> **Brief**: From the line containing "Screen dimensions: 1752x985" through the last line below, copy every line exactly, leaving out the pictures.

-*-

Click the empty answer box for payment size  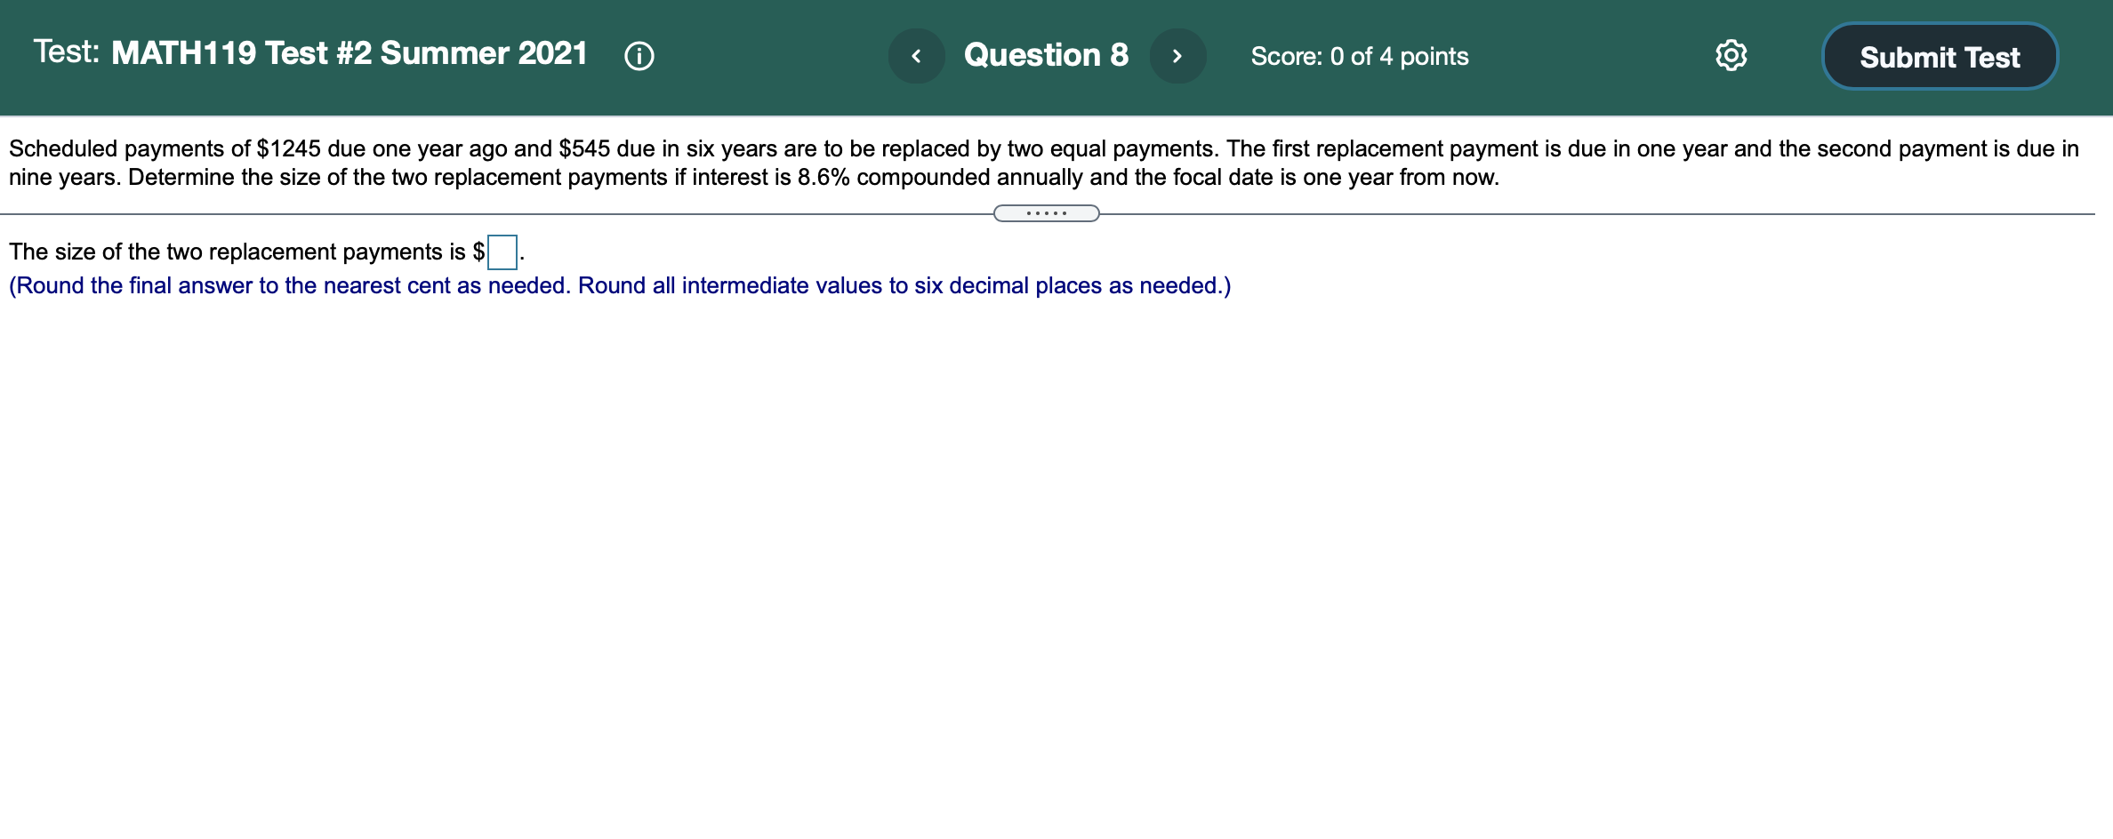click(x=502, y=252)
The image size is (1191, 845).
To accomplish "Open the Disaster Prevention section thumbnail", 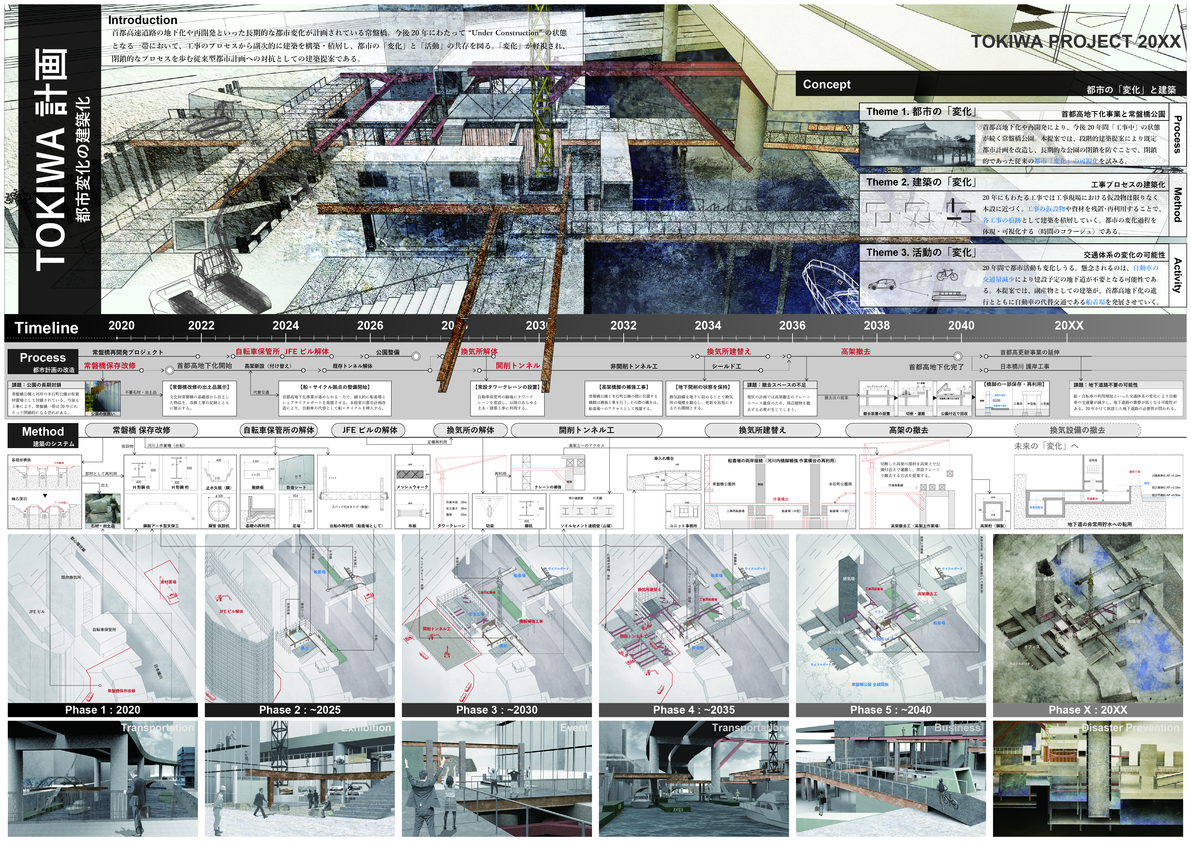I will pos(1088,778).
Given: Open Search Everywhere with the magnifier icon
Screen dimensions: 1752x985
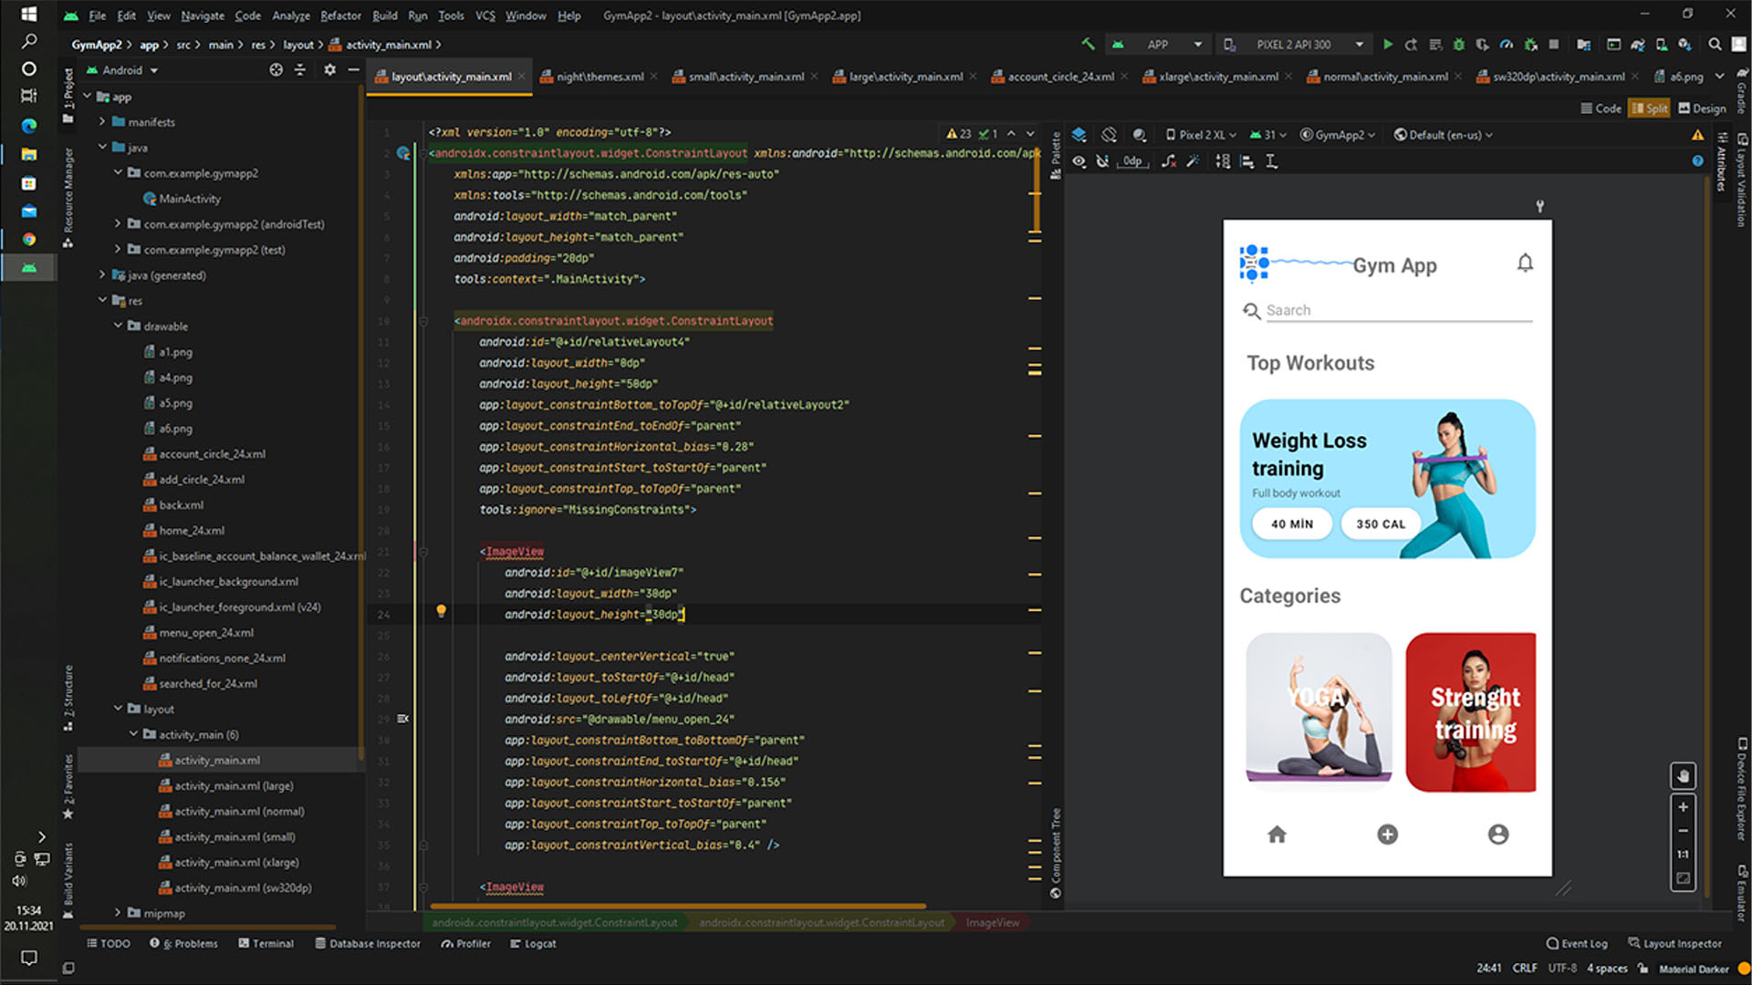Looking at the screenshot, I should pyautogui.click(x=1714, y=44).
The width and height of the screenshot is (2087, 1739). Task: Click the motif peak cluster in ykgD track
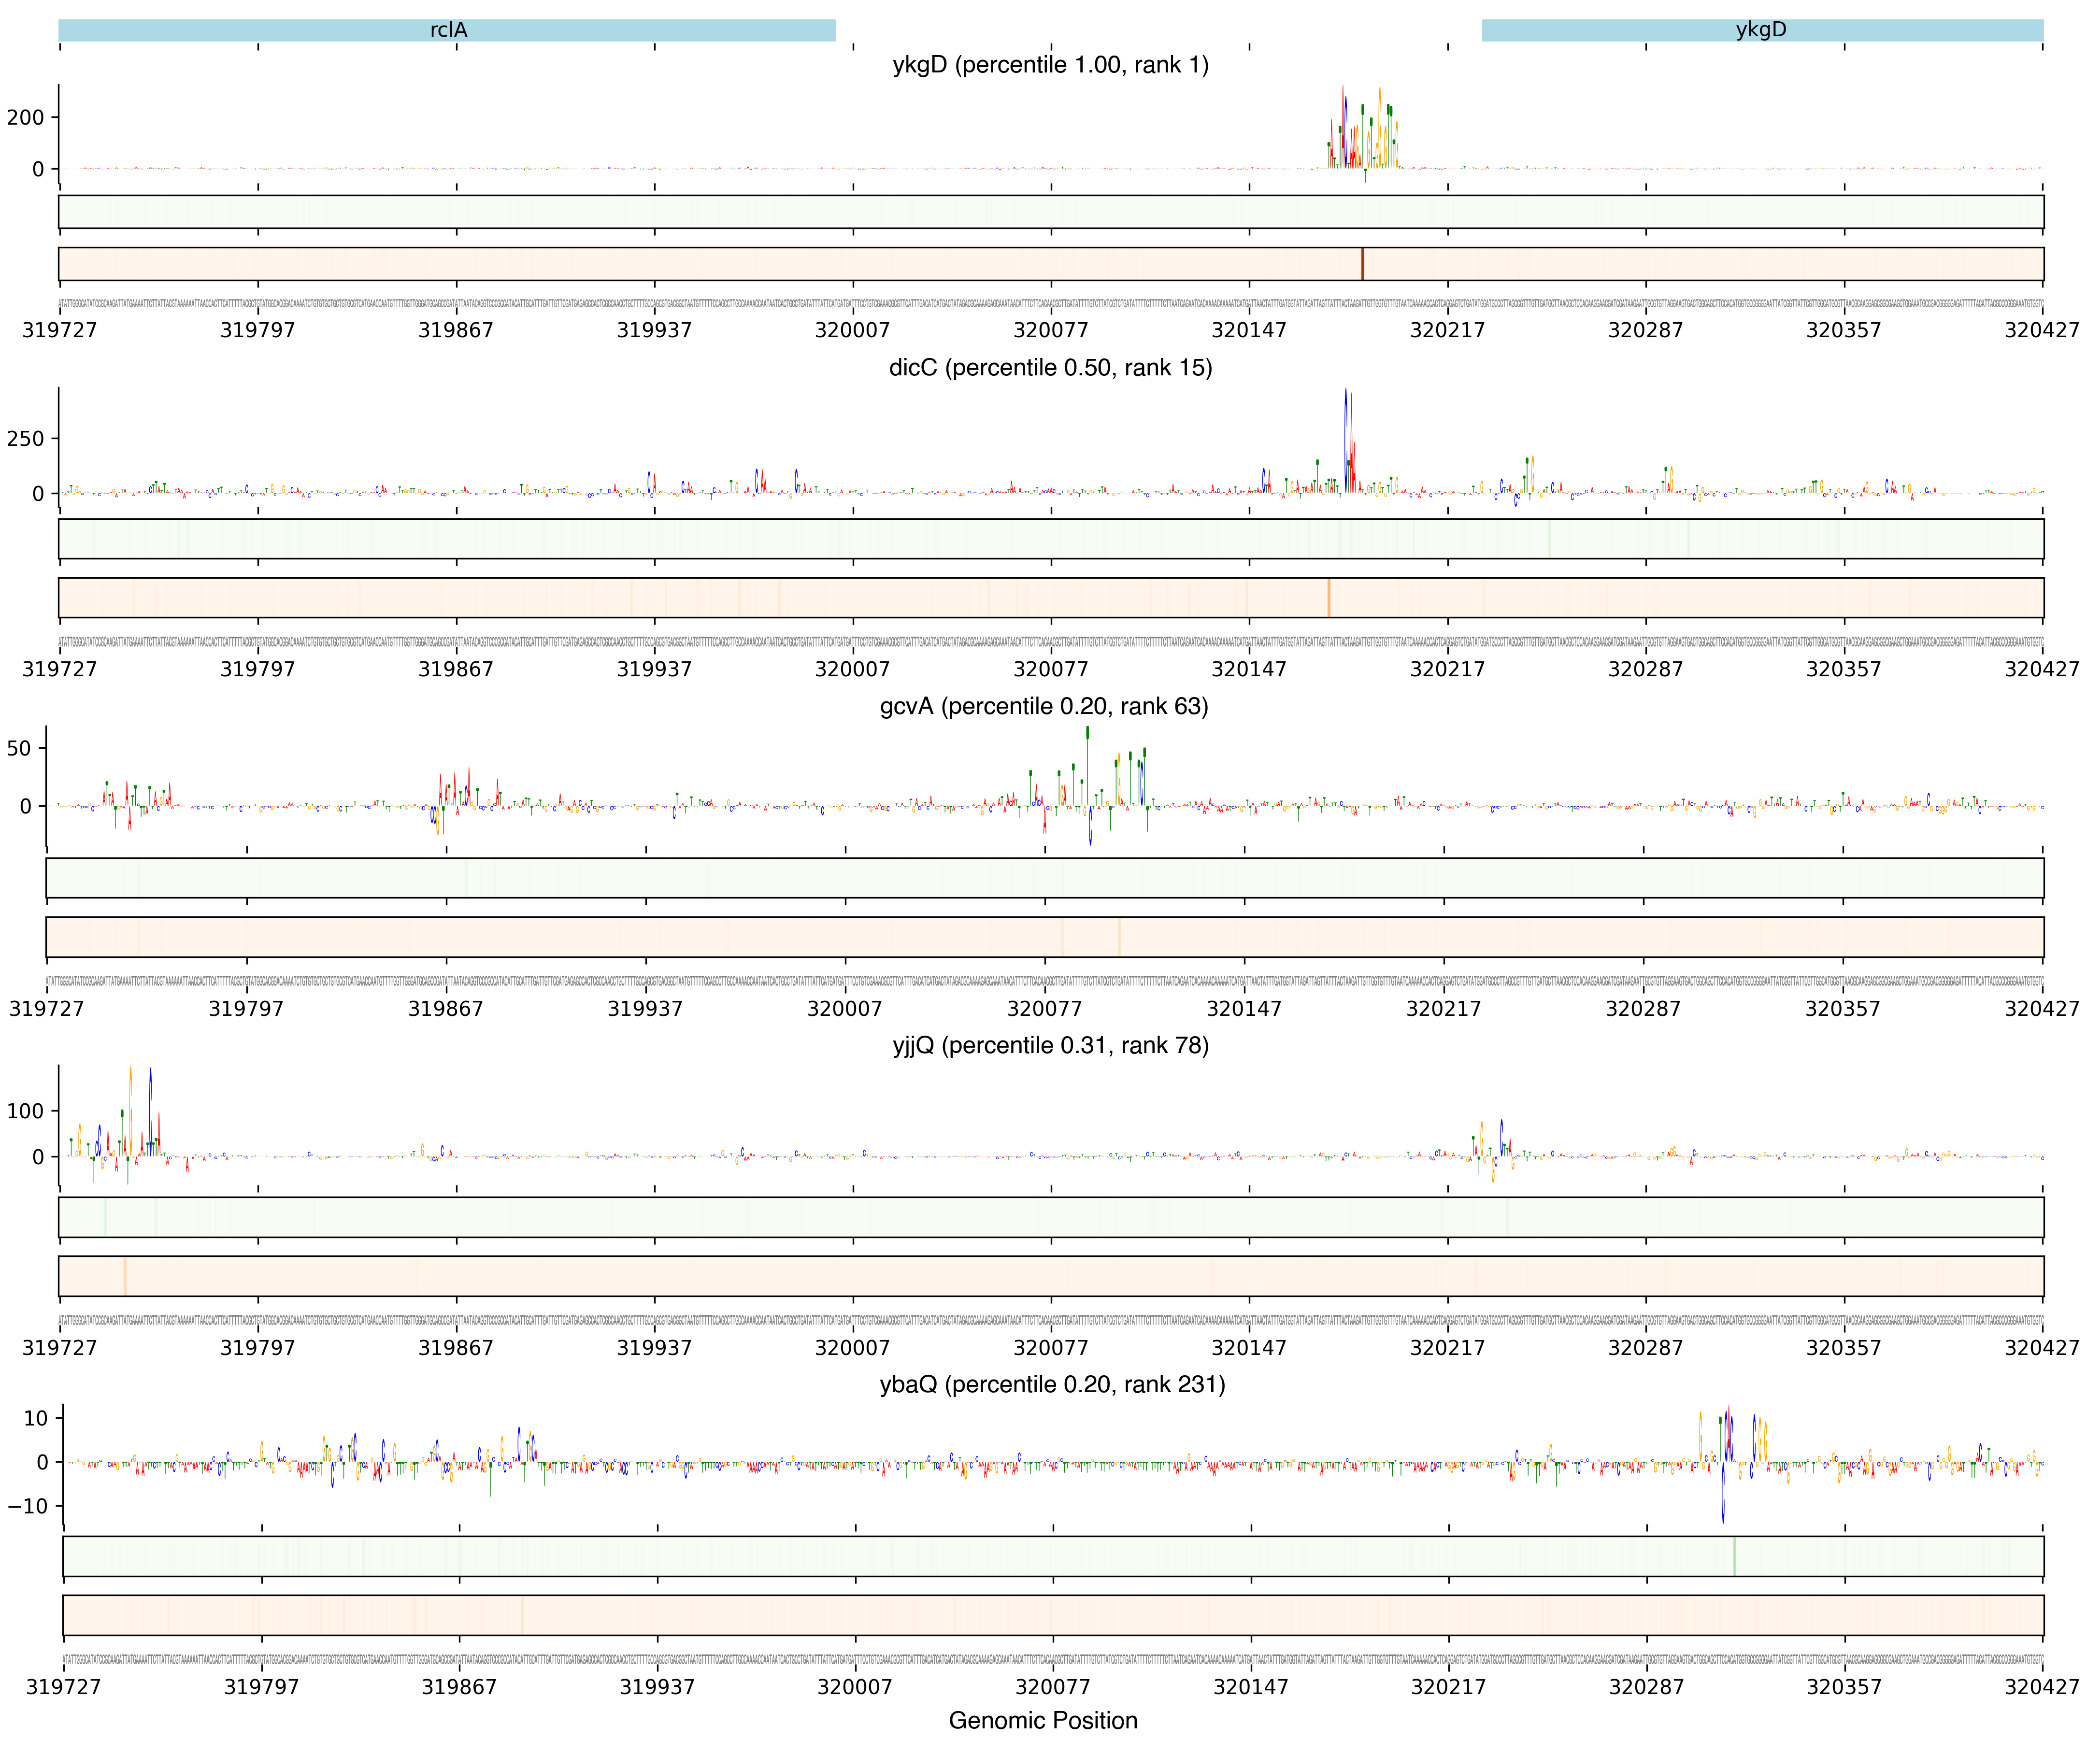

-*-

> **Final answer**:
Screen dimensions: 1752x985
Looking at the screenshot, I should pyautogui.click(x=1714, y=44).
The width and height of the screenshot is (2087, 1739). Task: Click the motif peak cluster in ykgD track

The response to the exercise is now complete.